Chalions Fluch
Jironal?«
Cazaril biss die Zähne zusammen. Sei still, dy Sanda!
»Die Roknari berichteten, er sei verstorben«, gab der Kanzler kurz zurück. »Als ich erfahren habe, dass er noch am Leben war, ging ich davon aus, dass sie uns belogen haben, um Rache zu nehmen. Aber wenn der Seidenhändler die Wahrheit sprach, haben sie womöglich aus Verlegenheit gelogen. Er muss ihnen irgendwie entkommen sein und trieb sich eine Weile in Ibra herum, bis zu seiner unglücklichen Verhaftung.« Er schaute auf Cazaril, dann wieder beiseite.
Du weißt genau, dass du lügst. Ich weiß es auch. Aber selbst jetzt konnte dy Jironal nicht mit Bestimmtheit wissen, dass Cazaril die Lüge durchschaute. Das schien diesem allerdings keinen besonderen Vorteil zu bringen. Es war ein ungünstiger Moment, eine Gegenklage zu erheben. Diese Verleumdung hatte jetzt schon seine Position geschwächt, wie die weitere Befragung durch Orico auch ausgehen mochte.
»Ich verstehe nicht, wie Ihr diesen Verlust ohne weitere Untersuchungen durchgehen lassen konntet«, beharrte dy Sanda. Er musterte dy Jironal eindringlich. »Er war Befehlshaber der Festung!«
Nachdenklich warf Iselle ein: »Wenn Ihr zunächst an Rache geglaubt habt, müsst Ihr der Ansicht gewesen sein, dass er den Roknari während des Kampfes schmerzhafte Verluste zugefügt hatte, um sie gegen sich aufzubringen.«
Dy Jironal verzog das Gesicht. Es missfiel ihm sichtlich, worauf die Argumentation hinauslief. Er lehnte sich zurück und wischte diese Abschweifungen beiseite. »Wir stecken in einer Sackgasse. Das Wort eines Mannes gegen das eines anderen, und keine Beweise, um eine Entscheidung zu treffen. Majestät, ich rate ernsthaft zur Vorsicht. Gebt Lord dy Cazaril ein weniger bedeutsames Amt, oder schickt ihn zurück zur Herzoginwitwe in Baocia.«
Iselles Stimme überschlug sich beinahe. »Und diese Verleumdung soll unangefochten durchgehen? Nein! Das lasse ich nicht zu.«
Orico rieb sich den Kopf, als hätte er Schmerzen, und bedachte seinen frostigen obersten Ratgeber sowie seine zornige Halbschwester mit raschen Seitenblicken. Dann ließ er ein leises Ächzen hören. »Bei den Göttern, ich verabscheue solche Situationen …« Unvermittelt änderte sich seine Miene, und seine Haltung straffte sich. »Aber natürlich! Ja, jetzt habe ich die Lösung … die gerechte Lösung!«
Er winkte dem Pagen, der Cazaril hergeführt hatte, und flüsterte ihm etwas ins Ohr. Dy Jironal schaute zu und runzelte die Stirn, konnte augenscheinlich aber ebenso wenig wie die anderen verstehen, was der König sagte. Der Page eilte davon.
»Was ist Eure Lösung, Majestät?«, fragte dy Jironal besorgt.
»Nicht meine Lösung. Die der Götter. Wir werden die Götter urteilen lassen, wer unschuldig ist und wer lügt.«
»Ihr habt doch wohl nicht vor, diese Sache durch einen Zweikampf austragen zu lassen?«, fragte dy Jironal mit einer Stimme, die echtes Entsetzen verriet.

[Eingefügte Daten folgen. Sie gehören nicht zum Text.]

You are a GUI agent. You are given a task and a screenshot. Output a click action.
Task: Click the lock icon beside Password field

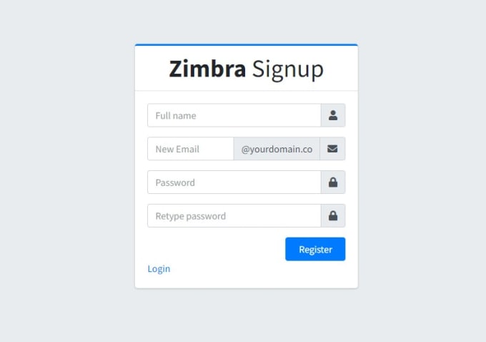click(x=333, y=182)
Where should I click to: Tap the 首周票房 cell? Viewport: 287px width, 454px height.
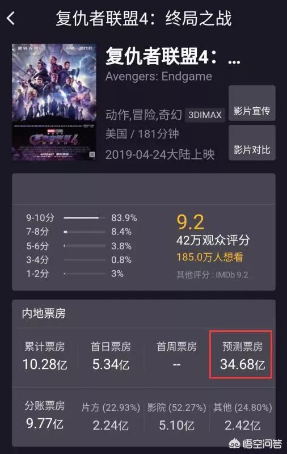(176, 356)
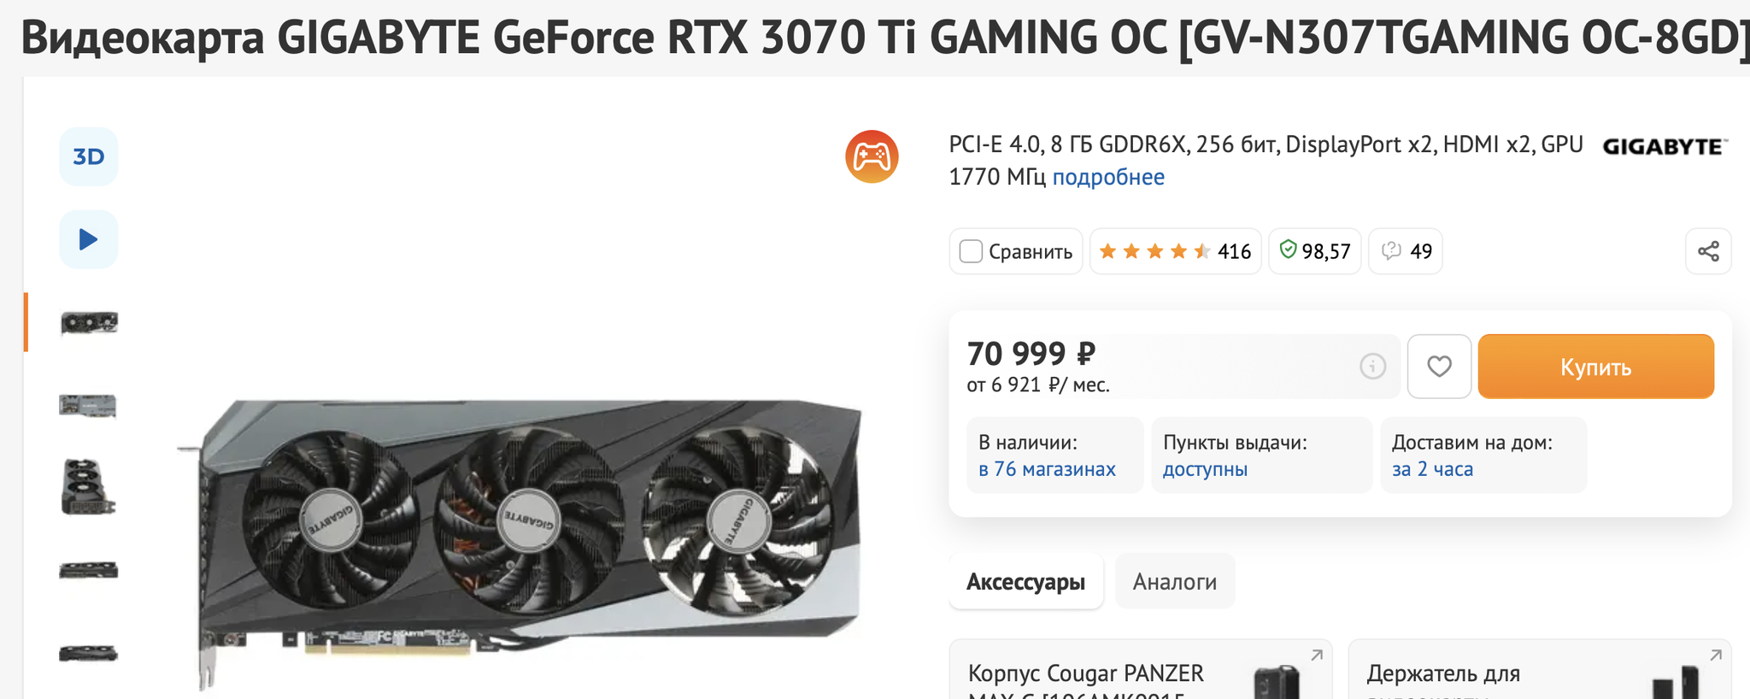The width and height of the screenshot is (1750, 699).
Task: Tick the Сравнить checkbox
Action: [971, 251]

Cazaril teilte dieses Entsetzen – und das galt wohl auch für Ser dy Maroc, dessen Gesicht plötzlich alle Farbe verlor.
Orico blinzelte. »Nun, das wäre eine weitere Möglichkeit.« Er schaute von dy Maroc zu Cazaril. »Sie sehen immerhin wie ebenbürtige Gegner aus. Dy Maroc ist jünger, gewiss, und er schlägt sich recht ordentlich auf unserem Übungsplatz. Aber Erfahrung macht ja auch etwas aus.«
Lady Betriz betrachtete dy Maroc und schaute plötzlich finster und besorgt drein – wie auch Cazaril, allerdings aus den umgekehrten Gründen. Dy Maroc war in der Tat ein guter Duellkämpfer. Aber auf einem Schlachtfeld würde er keine fünf Minuten bestehen, vermutete Cazaril. Zum ersten Mal während dieser Befragung schaute dy Jironal ihm direkt in die Augen, und Cazaril wusste, dass der Kanzler ähnliche Gedanken hatte. Cazaril drehte es den Magen um bei der Vorstellung, dass er gezwungen war, den jungen Höfling abzuschlachten – selbst wenn dieser ein Handlanger und Lügner war.

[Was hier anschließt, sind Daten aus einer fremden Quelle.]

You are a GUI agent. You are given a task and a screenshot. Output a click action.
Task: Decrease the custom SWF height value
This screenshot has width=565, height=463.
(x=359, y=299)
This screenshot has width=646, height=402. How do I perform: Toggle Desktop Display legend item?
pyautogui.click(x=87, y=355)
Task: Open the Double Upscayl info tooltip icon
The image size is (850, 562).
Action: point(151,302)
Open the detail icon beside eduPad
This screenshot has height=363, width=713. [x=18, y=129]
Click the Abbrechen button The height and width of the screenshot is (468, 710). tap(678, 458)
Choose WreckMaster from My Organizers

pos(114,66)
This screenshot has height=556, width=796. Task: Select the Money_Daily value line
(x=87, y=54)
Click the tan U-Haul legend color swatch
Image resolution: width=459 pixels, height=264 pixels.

»Ich weiß nicht, ob der Ibraner gelogen hat oder die Wahrheit sprach«, wandte dy Maroc vorsichtig ein. »Ich weiß nur, was ich gehört habe.«
»Ja, ja«, wehrte Orico ab. »Ich nehme an, mein ursprünglicher Plan war der bessere.« Er schniefte und rieb sich die Nase mit dem Ärmel ab, dann wartete er weiter. Eine längere, beunruhigende Stille trat ein.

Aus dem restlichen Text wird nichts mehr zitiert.